Calxeda Stretches ARM into the Clouds

Wired News‎4 hours ago‎
By jonstokes On Tuesday, Austin-based startup Calxeda launched its EnergyCore ARM system-on-chip (SoC) for cloud servers. At first glance, Calxeda's looks like something you'd find inside a smartphone, but the product is essentially a complete server ...

Calxeda Introduces EnergyCore ARM Processor for Servers

PC Magazine‎4 hours ago‎
The EnergyCore can draw as little as 1.5 watts for a dual-core server chip, and can create a full quad-core server, including 4G of DRAM and an SSD, that draws just five watts of power. But what makes the chip stand out, ...

ARM Breaks Into One Of Intel's Strongholds (ARMH, INTC, HPQ)

San Francisco Chronicle‎5 hours ago‎
Chip designer ARM has long dominated the market for smartphones and tablets, leaving Intel scrambling to catch up. Now, it's getting chance to break into one of Intel's strongholds -- server hardware. This morning, Hewlett-Packard announced a plan ...

HP Plans Low-Power Servers Using Calxeda ARM Chips

InformationWeek‎5 hours ago‎
HP's tiny servers built on Calxeda's energy efficient Cortex chip are designed to handle large Web data streams, video processing, picture uploading, or Hadoop-style big data analysis. By Charles Babcock InformationWeek HP on Tuesday launched Project ...

But, I don't know if I am as excited as the press is.  Why?  I have been talking to ARM for over a 3 years on the opportunities for ARM servers in data centers and have been waiting for over a year for Calxeda to make a chip announcement.

So, looking at the specifications.  One of the questions i have is why does the Calxeda processor run at 1.1 - 1.4 GHz and not at 2GHz?

EnergyCore™ ECX-1000: Technical Specifications

Processor Cores

  • Up to four ARM® Cortex-A9 cores @ 1.1 to 1.4 GHz

Here is the spec for the A9 processor.

Speed Optimized: The speed-optimized hard macro implementation provides system designers with an industry standard ARM processor incorporating aggressive low-power techniques to further extend ARM’s performance leadership into high-margin consumer and enterprise devices within the power envelope necessary for compact, high-density and thermally constrained environments. This hard macro implementation operates in excess of 2GHz when selected from typical silicon and represents an ideal solution for high-margin performance-oriented applications.

In the HP press announcement there as quote to emphasize performance needs.  So, why not a 2 GHz clock rate?
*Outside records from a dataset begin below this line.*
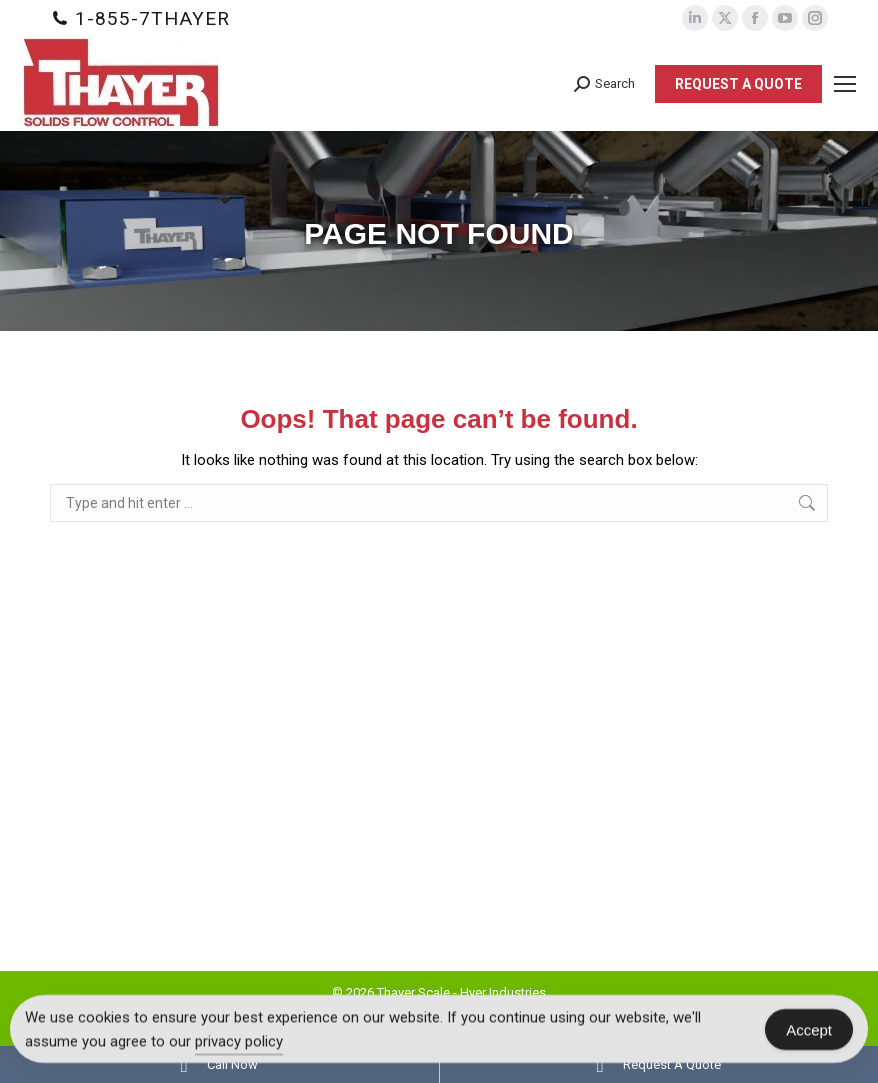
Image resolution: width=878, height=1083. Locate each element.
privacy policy (239, 1042)
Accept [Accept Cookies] (809, 1029)
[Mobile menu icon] (845, 84)
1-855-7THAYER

“The volume of data processed in financial markets has increased exponentially, and traditional scale-up or scale-out architectures are struggling to keep up with demand without vastly increasing cost and power usage,” said Niall Dalton, director of High-Frequency Trading at Cantor Fitzgerald, a company that is currently evaluating the technology. “HP is taking a holistic approach to solving this problem and working to bring unprecedented energy and cost savings for tomorrow’s large-scale, data-intensive applications.”

Another question I have is what is the architecture to manage the Energy Cards.  This could be the opportunity for HP.

EnergyCard Reference Designs

EnergyCards are production-ready boards designed by Calxeda to demonstrate the full breadth of capabilities offered by the EnergyCore platform. With this as a building block, system OEMs can leverage Calxeda’s design expertise, allowing them to easily bring hyper-scale solutions to market in a fraction of the time required for ground up custom designs.

...

The HP Redstone Server Development Platform is the first in a line of HP server development platforms that feature extreme low-energy server processors. Initially incorporating Calxeda EnergyCore™ ARM® Cortex™ processors, future Redstone versions will include Intel® Atom™-based processors as well as others. HP Redstone is designed for testing and proof of concept. It incorporates more than 2,800 servers in a single rack, reducing cabling, switching and the need for peripheral devices, and delivering a 97 percent reduction in complexity.(1) The initial HP Redstone platform is expected to be available in limited volumes to select customers in the first half of next year.